> _PROBLEM TO SOLVE_
Give back only one number: how many lines in the data below contain the word "computer".

....................

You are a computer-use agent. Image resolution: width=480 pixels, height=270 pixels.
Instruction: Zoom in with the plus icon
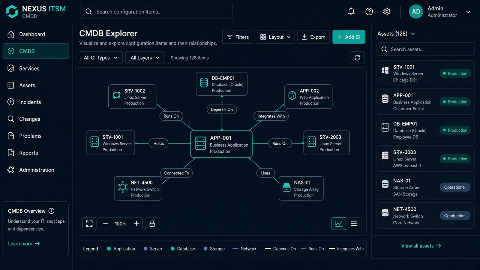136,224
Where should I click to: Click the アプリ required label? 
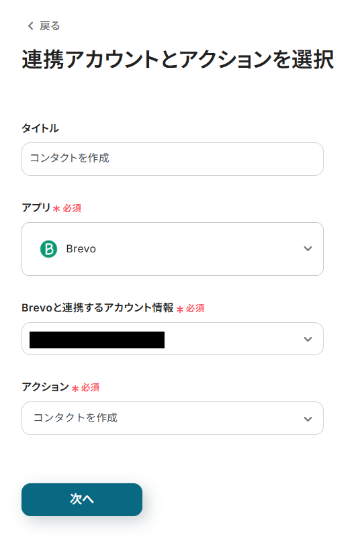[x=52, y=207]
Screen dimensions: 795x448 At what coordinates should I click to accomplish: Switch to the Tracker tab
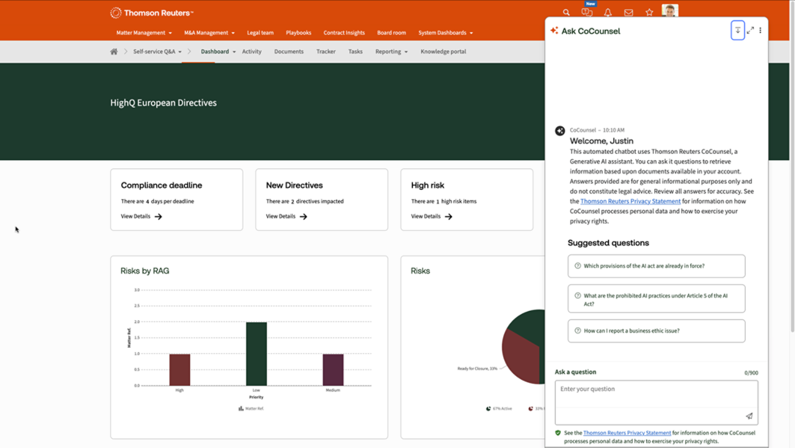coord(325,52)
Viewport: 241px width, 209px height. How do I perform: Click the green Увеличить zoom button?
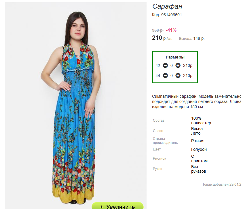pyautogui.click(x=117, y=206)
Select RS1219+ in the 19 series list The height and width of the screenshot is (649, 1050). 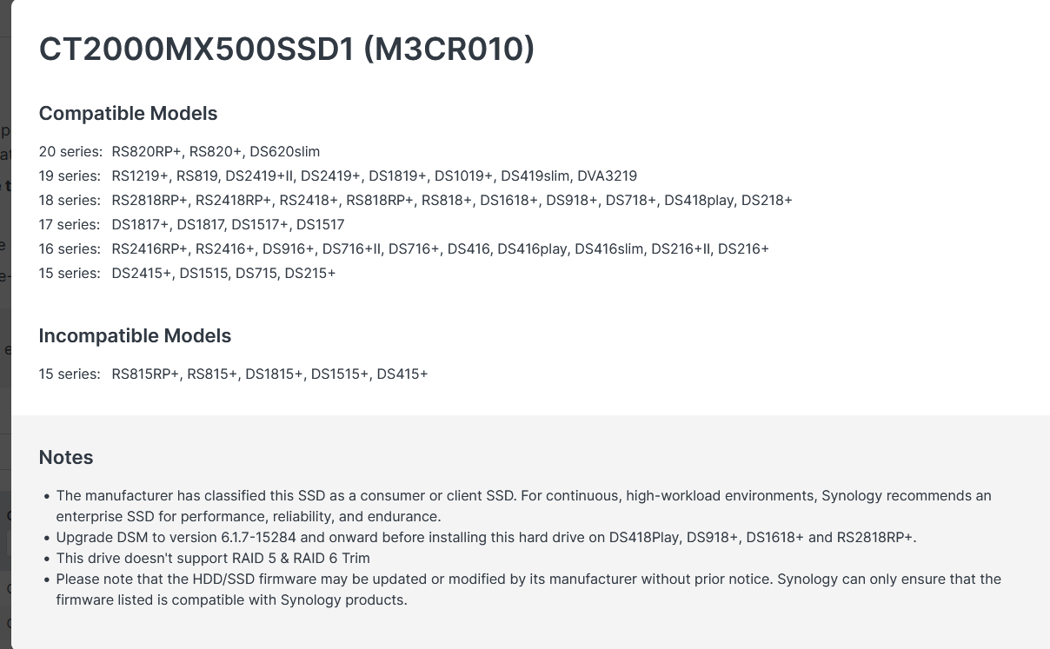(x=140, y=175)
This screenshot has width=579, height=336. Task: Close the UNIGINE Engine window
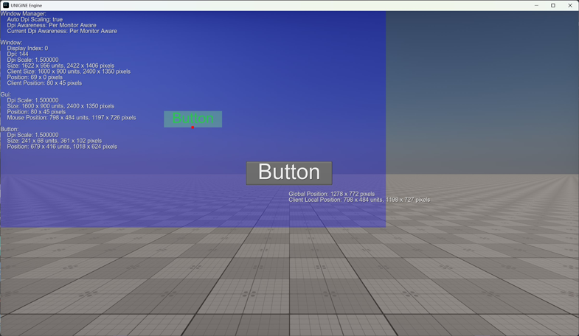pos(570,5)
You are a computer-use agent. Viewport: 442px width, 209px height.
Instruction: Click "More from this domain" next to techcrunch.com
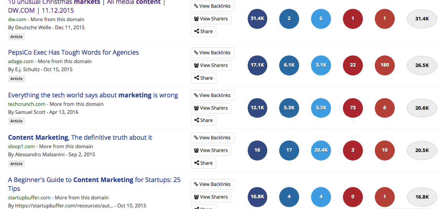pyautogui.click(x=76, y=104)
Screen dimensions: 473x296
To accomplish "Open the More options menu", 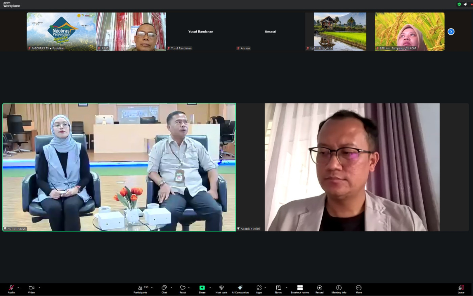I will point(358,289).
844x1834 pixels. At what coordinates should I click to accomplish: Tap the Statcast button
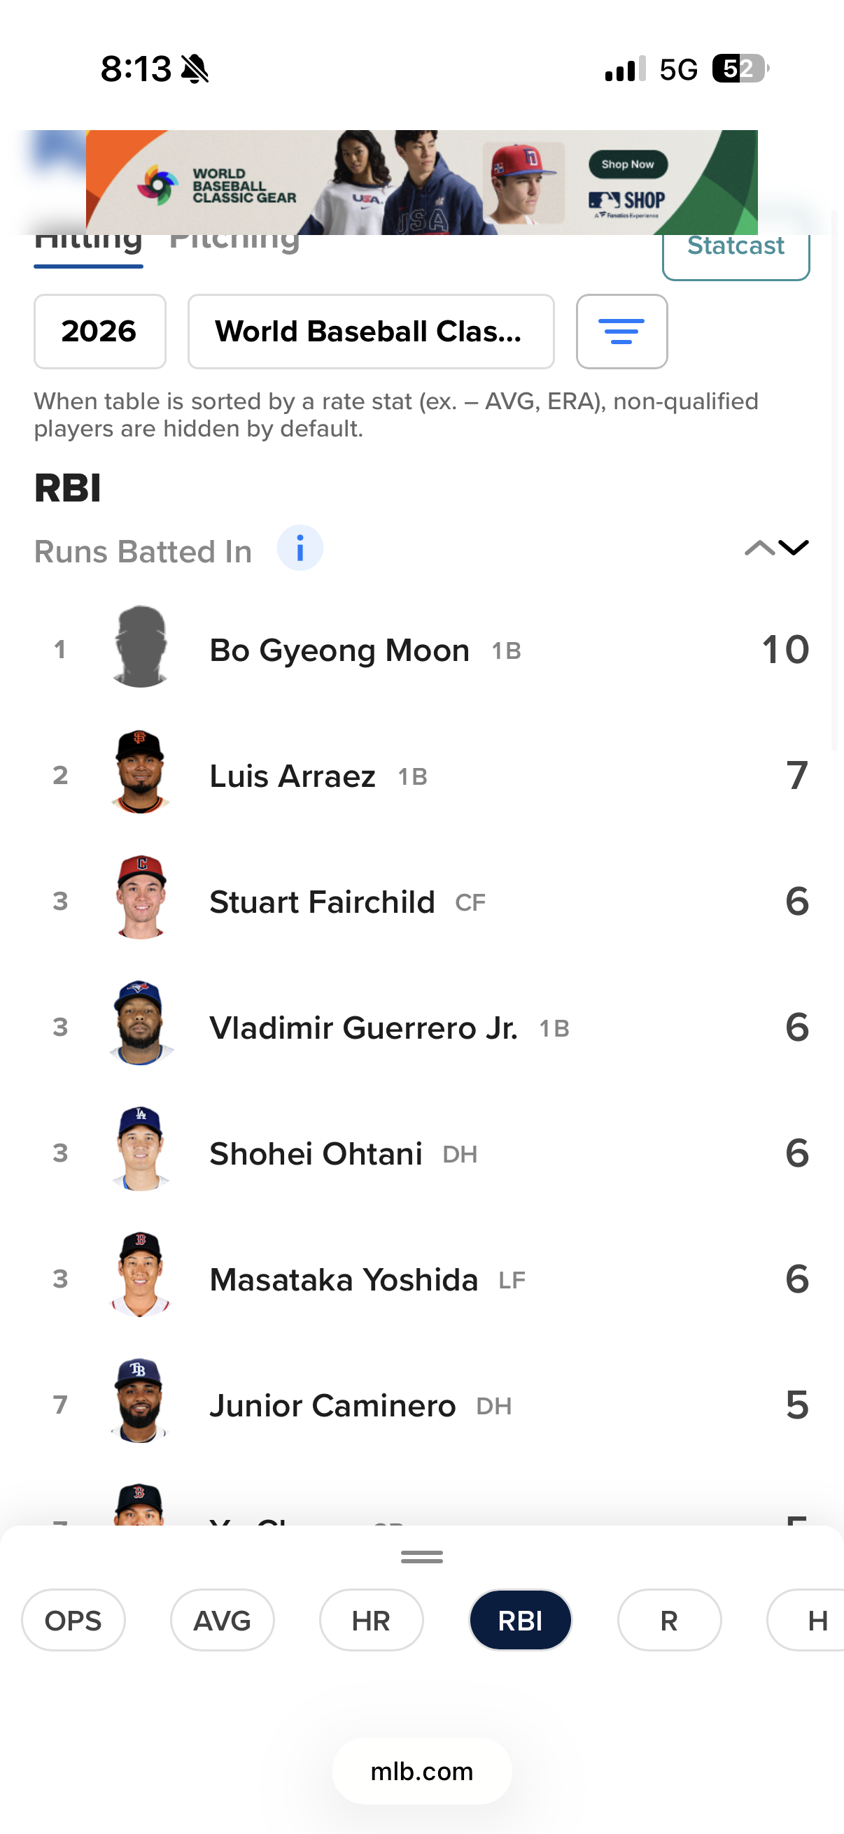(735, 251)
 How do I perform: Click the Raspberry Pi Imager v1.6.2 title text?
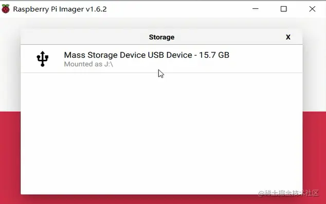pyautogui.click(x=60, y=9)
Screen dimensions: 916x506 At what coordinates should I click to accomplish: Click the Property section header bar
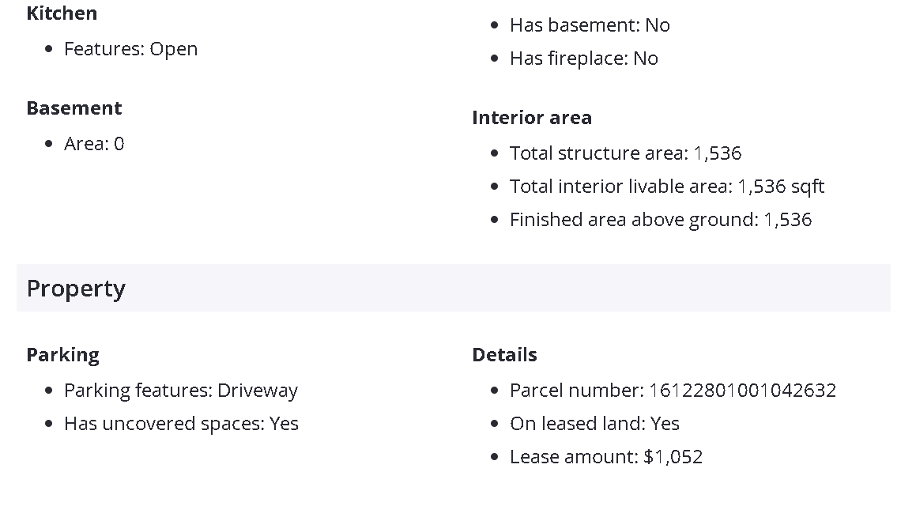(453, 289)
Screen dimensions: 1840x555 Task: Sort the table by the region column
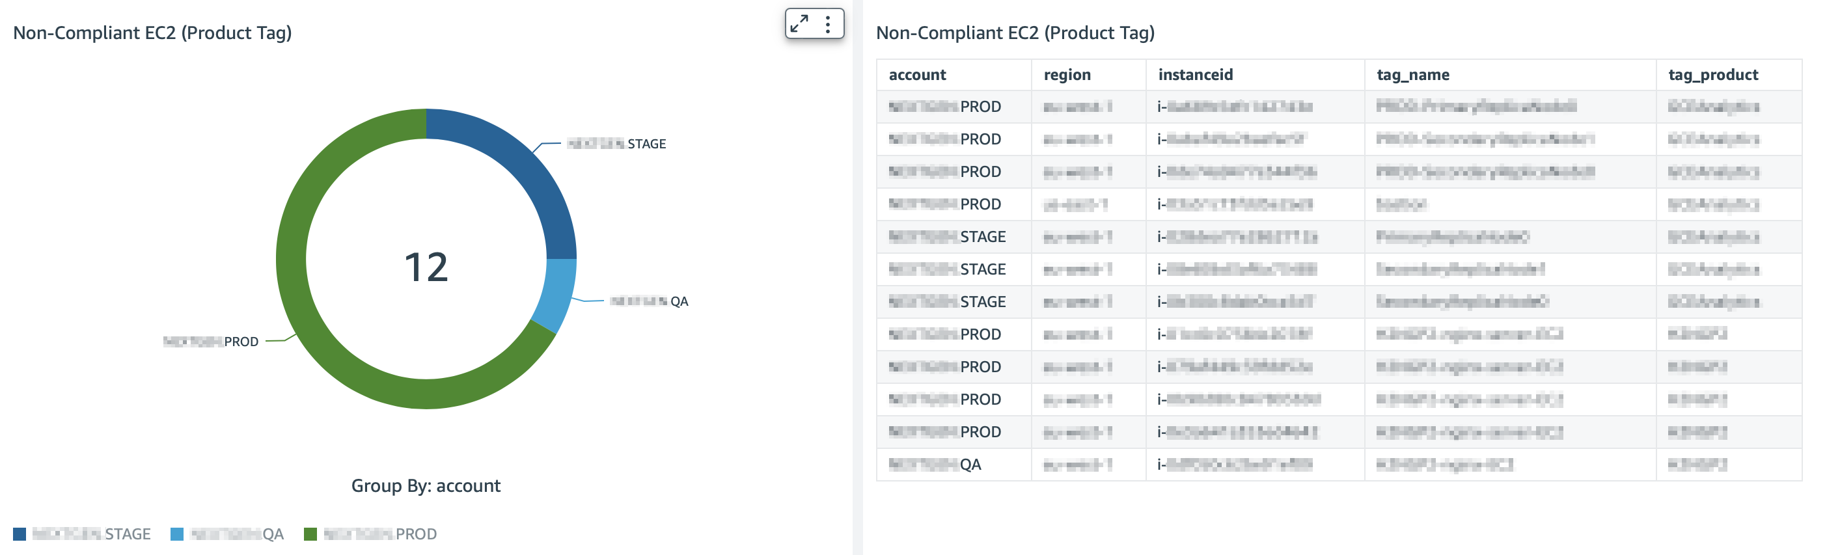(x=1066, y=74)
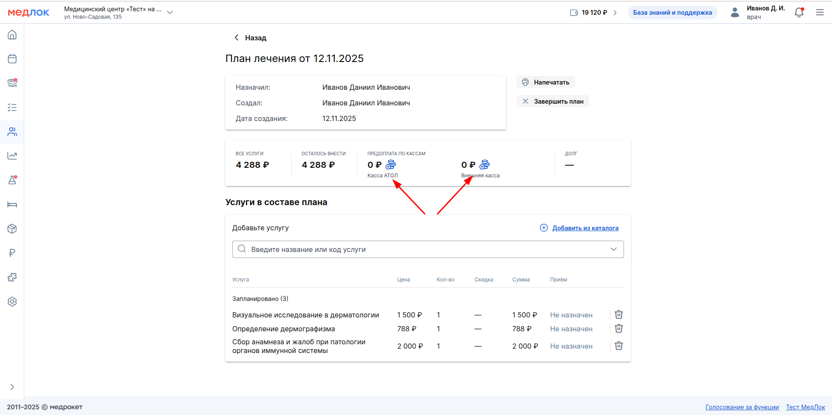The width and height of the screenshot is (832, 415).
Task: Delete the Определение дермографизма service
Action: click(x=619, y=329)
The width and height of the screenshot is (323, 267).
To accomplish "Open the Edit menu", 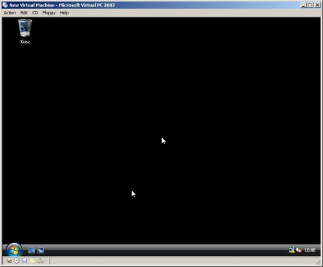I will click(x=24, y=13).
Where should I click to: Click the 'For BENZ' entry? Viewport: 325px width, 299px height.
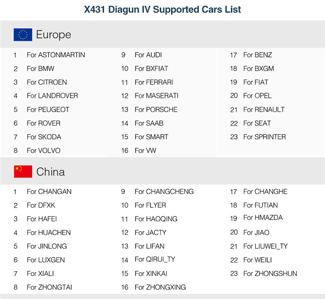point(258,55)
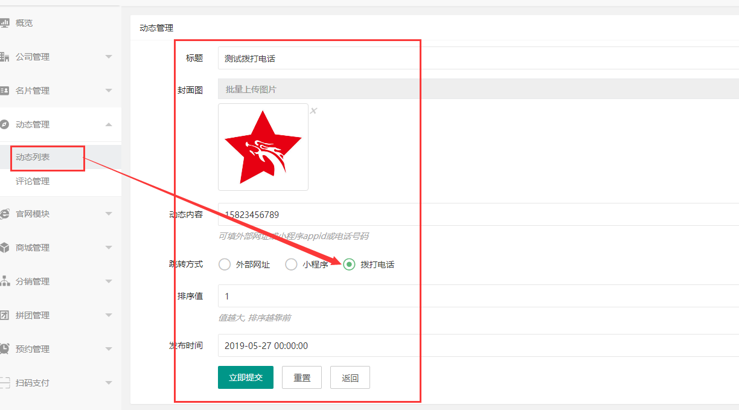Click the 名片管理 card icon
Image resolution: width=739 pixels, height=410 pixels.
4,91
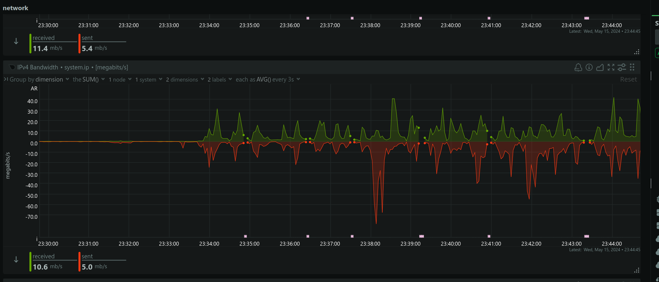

....................

> _ANSWER AREA_
2